STEP 5. Apply ferti•lome New Lawn Starter (9-13-7) with a broadcast spreader at the recommended rate. (You may borrow a spreader from Johnson’s any time you purchase your lawn fertilizer at Johnson’s.) New Lawn Starter is high in phosphorus, which helps your grass seedlings get off to a good start. It is designed to help grass seed develop roots and mature stems before rapid growth begins.
STEP 6. Moisture is vital to grass seedlings. The seed bed should never dry out, but be kept constantly moist (not soggy). Water three to four times per day if necessary depending on weather conditions and soil type. Don’t water to the point that water is puddling or running off. Continue watering this way until the new grass reaches 1.5-2" then reduce the frequency of watering times but water for longer periods of time.
STEP 7. Start mowing your new lawn when some of the new grass reaches 3" tall. Don’t wait until all the grass reaches 3". The sooner you start mowing the faster the grass will start to thicken. Don’t mow more than 1/3 of the blade at any one time. Always make sure the blade is sharp.
STEP 8. Apply ferti•lome Winterizer (25-3-6) 30 days following seeding and again 30 days later. These 2 applications will establish a healthy root system; build in winter hardiness; and give you early spring green up.

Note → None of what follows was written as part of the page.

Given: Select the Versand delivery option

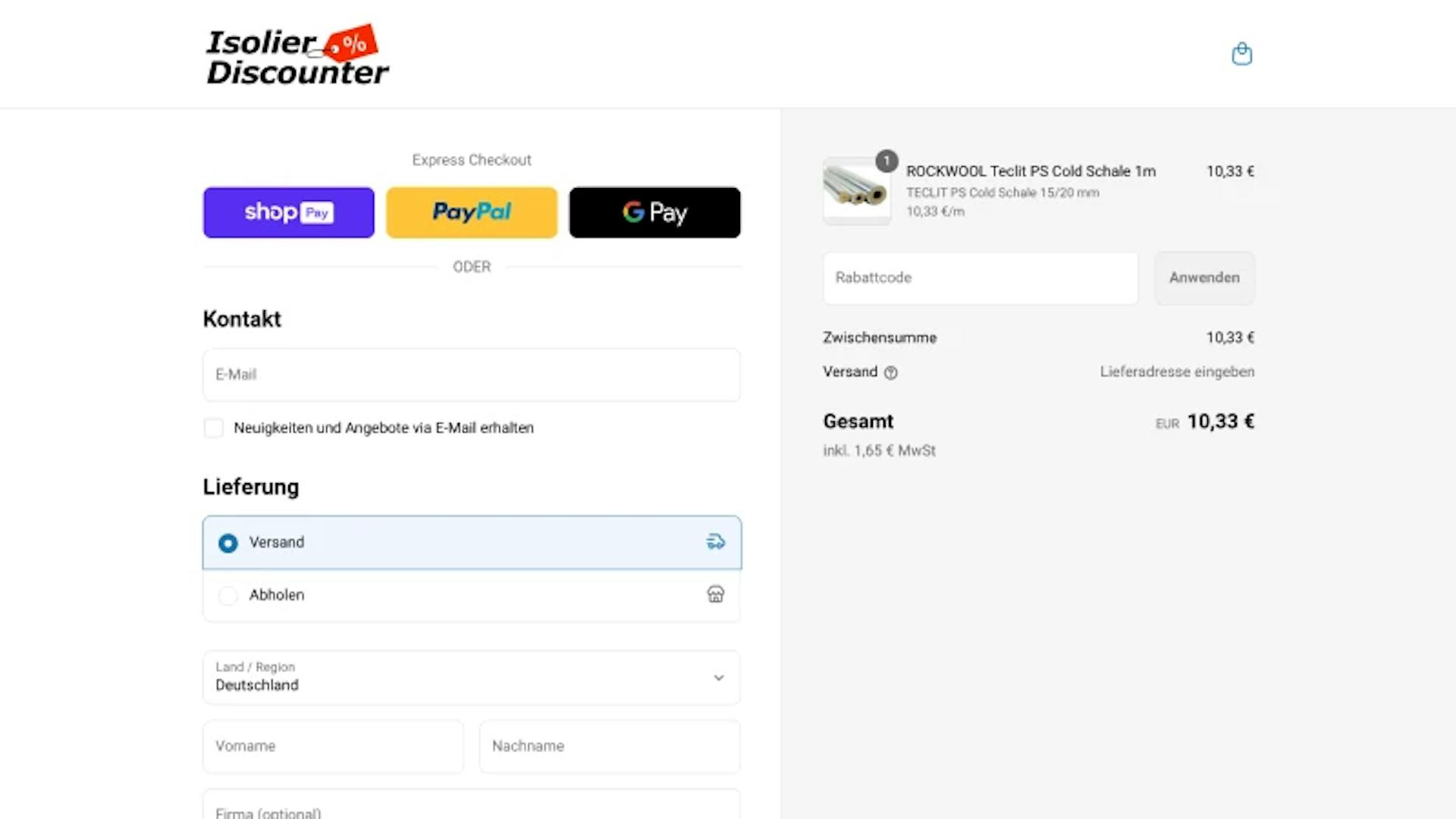Looking at the screenshot, I should point(228,543).

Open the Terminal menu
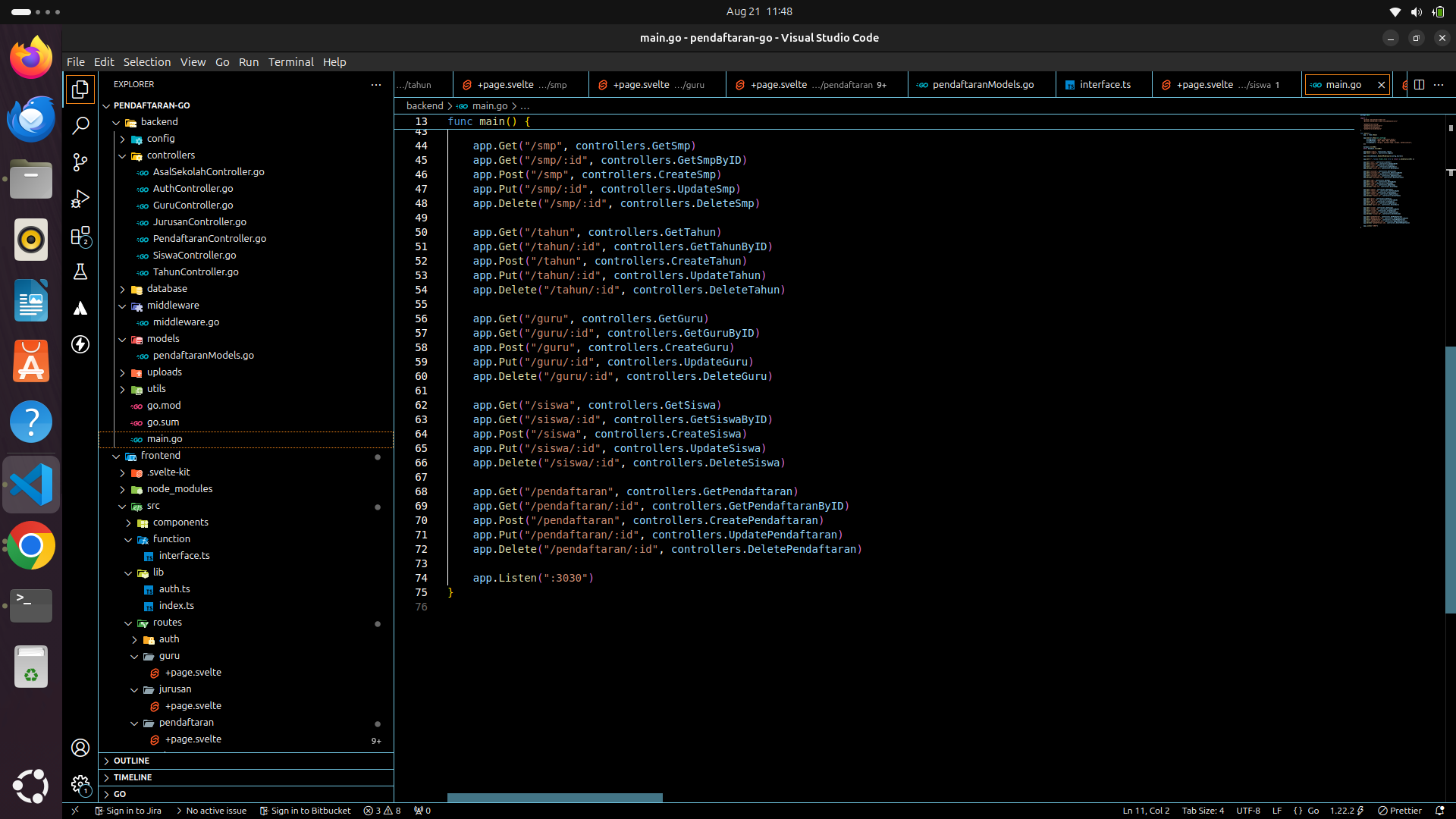(x=290, y=62)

STEP 9. The cultivation necessary to plant grass sometimes brings weed seeds to the surface. To spot treat those weeds, spray with ferti•lome Weed-Out after the new grass has been mowed three times. Weed-Out may be used late into the season, but remember that in cooler weather Weed-Out takes longer to work.
STEP 10. Apply ferti•lome Crabgrass Preventer Plus Lawn Food with TEAM in late March/early April to feed your lawn while preventing crabgrass and other annual weeds from getting started in your turf. Or apply ferti•lome Crabgrass Preventer plus Lawn Food with BARRICADE in February for season-long crabgrass control while feeding your lawn.